Kaynak Metin:
• • • • •
Suriye’de görev yaparken Halep yakınlarında 20 Ağustos’ta kayıplara karışan Türk gazeteci Cüneyt Ünal’ın ilk görüntüleri dün yayınlandı. Suriye devlet televizyonu El İhbariye’de yayınlanan görüntülerde Ünal, Türkçe olarak ve Arapça altyazıyla şunları söylerken görülüyor:
“İstanbul’dan Hatay’a uçakla geldim. Hatay’dan Kilis’e arabayla geçtim. Kilis’ten (Suriye’nin) Azez köyüne yanımdaki silahlı grupla birlikte gittim. Yanımdaki grupların hepsinin elinde silah vardı. Bunların içinde Çeçen, Libyalı, Suudi Arabistanlı, Katarlı silahlı gruplar vardı. Daha sonra Halep’e geçtik. Meydan Caddesi’nde Suriyeli askerlerle, jandarmasıyla çatışma yaşandı. Ve beni tutup buraya getirdiler, silahlı grubun yanında.”
Ancak dikkat çeken ayrıntılardan birisi, Ünal’ın bu konuşmayı ezberden yapıyor gibi görünmesi. Ünal’ın yüzündeki morluklar da darp kaynaklı gibi görünüyor.
Ünal’a benzeyen bir kişinin, isyancı üniforması ve elindeki RPG tipi roketatarla poz verdiği bir fotoğrafı da yayınlayan Suriye televizyonu, Cüneyt Ünal hakkında “terörist” izlenimi yaratmaya çalıştı.
Görüntüleri İstanbul Gaziaosmanpaşa’daki evinde izleyen eşi Nuran Ünal’a göre o fotoğraf gerçek değil, fotomontaj. Nuran Ünal eşinin gazeteci olarak ekmek parası için Suriye’ye gittiğini vurgularken, meslektaşları da esir kameramana destek verdi.
**Eşi: O görüntü fotomontaj**
Eşi Nuran Ünal görüntüleri şöyle yorumladı:
-Cüneyt’in konuşma tarzı bir kere o değil. Konuşurken, birkaç çete isminden bahsediyor. Bunların da tam telaffuzunu yapamıyor. Çünkü bunlar hep ezberletilmiş şeyler. Fotoğrafın da fotomontaj olduğunu biliyorum. Cüneyt sadece işini yapıyor. Öyle bir fotoğrafı yok.
-Bunların hepsi propaganda diye düşünüyorum. Gözlerinde morluklar var. Bu şiddete maruz kaldığını gösteriyor. Cüneyt bir karıncayı bile incitemez ki. Her taraftan bunu sorabilirsiniz.
-Kamerasından başka bir şeyi yoktu. Zaten üç aydan beri serbest çalışıyordu. Ekmek parası için sadece kamerasıyla gitti. Herhangi bir şey olduğunda Suriye’nin sorumlu olduğunu herkes biliyor.
• • • • •
Verilen Bilgiler:
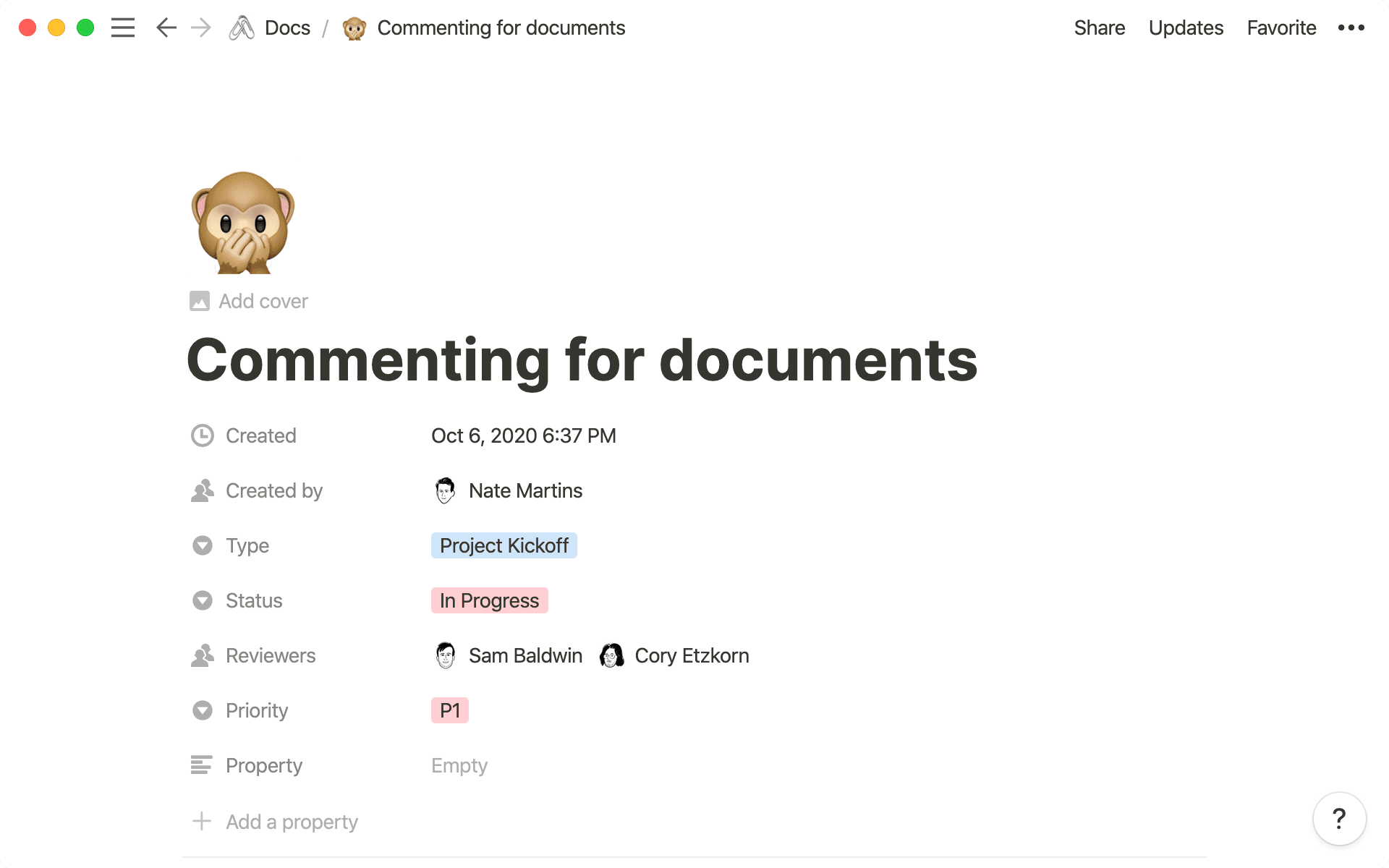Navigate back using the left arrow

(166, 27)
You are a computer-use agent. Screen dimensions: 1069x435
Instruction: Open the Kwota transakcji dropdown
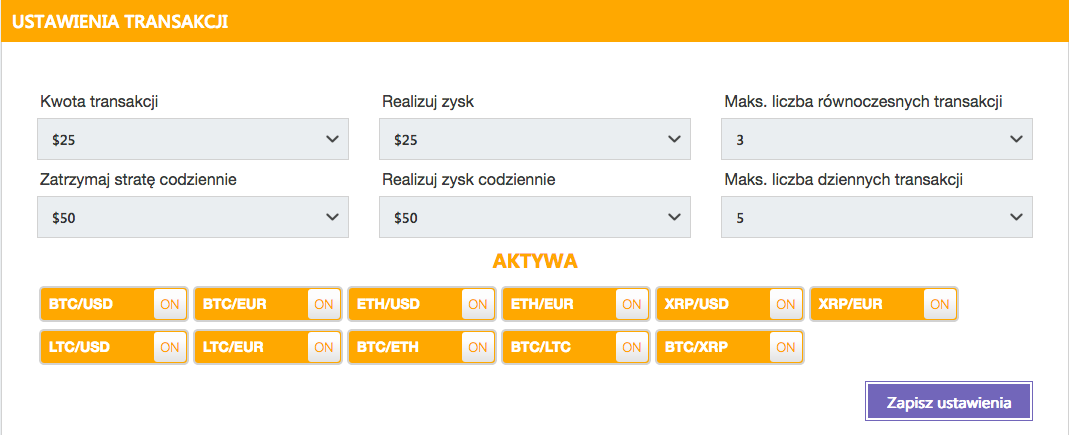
• • • • •
Görevleriniz:
**1)** Cüneyt Ünal haberinde "Ancak dikkat çeken" sözlerinin bulunduğu yerden başlayın, "kaynaklı gibi görünüyor." sözlerinden sonra durun. Aradaki bölümü hiç değiştirmeden yazın.
**2)** Cüneyt Ünal haberini, gösterilen son cümlenin ardından sürdürün.
Yukarıdaki satırların burada hiçbir rolü yoktur.

Görev Yanıtları:
**1)**
Ancak dikkat çeken ayrıntılardan birisi, Ünal’ın bu konuşmayı ezberden yapıyor gibi görünmesi. Ünal’ın yüzündeki morluklar da darp kaynaklı gibi görünüyor.

**2)**
-Bu görüntülerden önce belki bu kadar emin konuşamazdım ama, şu anda onun sağ salim geleceğine inanıyorum. Türkiye’ye getirilmesi için her türlü kanalın denendiğini biliyorum.
**Ekmek parası için**
17 yıldır CNN Türk, TRT Türk ve Kanal 6 gibi televizyonlarda kameramanlık yapan Cüneyt Ünal, ödüllü bir gazeteci. Ünal, 2009’da TRT Türk adına Kudüs’e giderken yol arkadaşı şu anda Dışişleri Bakanı Ahmet Davutoğlu’nun basın müşavirliğini yapan gazeteci Osman Sert’ti. Ünal, bayramdan hemen önce Irak TV’si El Hurra için Suriye sınırına gitti. Yeni doğan bir bebeği olan Ünal üç aydır serbest çalışıyordu. Suriye’deki riskler nedeniyle başta isteksizdi. Ancak günlük yaklaşık 700 dolarlık teklifi reddetmek istemedi. Eşine kararını açıklayıp Suriye’ye gitti. Bayramı ayrı geçirdiği eşine çiçek göndermeyi de ihmal etmedi. Çiçeği alan Nuran Ünal teşekkür etmek için eşini aradı, ama ulaşamadı. Esad güçleri Ünal’ı kaçırmıştı.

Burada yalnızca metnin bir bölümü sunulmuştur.